I am not mathematically inclined but I have to read papers containing maths quite a lot of the time. I tend to read them 3 times.
The first time, I tend to skip the equations altogether and just get a feeling for the paper - what is it about, is it useful for me to read?
The second time I have a pen and a highlighter where I actually label the mathematical symbols with arrows and words (using the textual descriptions). I also highlight important sentences.
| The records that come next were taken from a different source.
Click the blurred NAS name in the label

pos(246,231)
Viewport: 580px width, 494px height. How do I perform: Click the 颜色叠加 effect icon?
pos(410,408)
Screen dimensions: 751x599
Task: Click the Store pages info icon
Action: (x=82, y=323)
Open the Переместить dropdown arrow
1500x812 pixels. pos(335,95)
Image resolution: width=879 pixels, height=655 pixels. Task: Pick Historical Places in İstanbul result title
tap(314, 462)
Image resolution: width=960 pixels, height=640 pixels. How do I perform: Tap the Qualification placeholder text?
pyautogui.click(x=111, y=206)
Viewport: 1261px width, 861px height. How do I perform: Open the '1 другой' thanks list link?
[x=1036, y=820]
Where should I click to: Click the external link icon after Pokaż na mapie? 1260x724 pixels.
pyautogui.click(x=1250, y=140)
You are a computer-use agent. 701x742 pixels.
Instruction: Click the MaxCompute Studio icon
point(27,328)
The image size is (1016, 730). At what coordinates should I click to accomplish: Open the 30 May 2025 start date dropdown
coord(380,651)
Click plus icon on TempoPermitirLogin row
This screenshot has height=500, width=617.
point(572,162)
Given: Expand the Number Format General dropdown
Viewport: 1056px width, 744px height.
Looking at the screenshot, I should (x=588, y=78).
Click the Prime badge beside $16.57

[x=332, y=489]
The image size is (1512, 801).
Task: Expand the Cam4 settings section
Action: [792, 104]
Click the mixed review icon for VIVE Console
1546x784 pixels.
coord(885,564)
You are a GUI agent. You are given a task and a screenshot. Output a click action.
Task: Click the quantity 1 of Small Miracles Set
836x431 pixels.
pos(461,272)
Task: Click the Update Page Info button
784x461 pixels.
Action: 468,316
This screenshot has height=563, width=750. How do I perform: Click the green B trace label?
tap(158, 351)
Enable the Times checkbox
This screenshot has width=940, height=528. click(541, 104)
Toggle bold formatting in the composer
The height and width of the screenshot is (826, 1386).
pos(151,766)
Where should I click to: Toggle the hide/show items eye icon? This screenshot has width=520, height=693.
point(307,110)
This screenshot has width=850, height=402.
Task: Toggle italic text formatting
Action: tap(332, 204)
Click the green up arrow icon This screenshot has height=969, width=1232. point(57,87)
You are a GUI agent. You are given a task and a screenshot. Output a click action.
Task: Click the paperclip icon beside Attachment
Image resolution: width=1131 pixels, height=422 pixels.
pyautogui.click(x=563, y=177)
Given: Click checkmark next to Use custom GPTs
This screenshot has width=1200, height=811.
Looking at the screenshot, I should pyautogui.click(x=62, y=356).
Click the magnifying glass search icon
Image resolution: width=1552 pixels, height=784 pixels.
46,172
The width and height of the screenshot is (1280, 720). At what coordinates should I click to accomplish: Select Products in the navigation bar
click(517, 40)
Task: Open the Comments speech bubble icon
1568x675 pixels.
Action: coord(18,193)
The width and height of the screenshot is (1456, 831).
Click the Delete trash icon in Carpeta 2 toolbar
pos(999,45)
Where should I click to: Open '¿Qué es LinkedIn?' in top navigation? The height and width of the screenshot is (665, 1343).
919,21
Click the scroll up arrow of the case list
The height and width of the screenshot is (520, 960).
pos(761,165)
I think of this stage as trying to make the paper as clear as possible for later reading.
In the third stage I am trying to understand the paper as a whole - something it seems you try to do on the first read, I am familiar with the frustration because this is what I used to do.
I quite enjoy reading papers now and I have more respect for the notation.
> The second time I have a pen and a highlighter where I actually label the mathematical symbols with arrows and words (using the textual descriptions).
Gee, it's almost as if we should be writing the words out instead of writing one letter variable names.
Funny how programmers found this to be good practice and mathematicians still write with a notation that's purposefully unreadable.
I've taken years of English Studies in school, then German, Greek, Russian. That's all useless if I want to read a French book, because they are using a language common in THAT country, and it has nothing to do with the language in another country.
That's not a direct equivalent, but it is close; somewhat equivalent but distinct notations arise in Math and Physics because authors weren't working together (much like natural languages). But otherwise it is "turtles all the way down" - it can only be "simple" or "needlessly complicated" if you assume something about the reader's knowledge.
All of
integrate(f(x)dx,dx)
sum f(x_i) for i=1..n
f(x_1) + f(x_2) + .... + f(x_3)
Are essentially equivalent to a mathematician, often with a preference for the first, whereas someone unfamiliar may claim that only the 3rd is clear and the others are unreadable. A friend of mine was in a classroom where the lecturer started with the first form, when to the 2nd and 3rd over class objections, and finally switching to something like "our function result at the first data point, added to our function result at the second data point, ....". This was an OR class for students pursuing an MBA.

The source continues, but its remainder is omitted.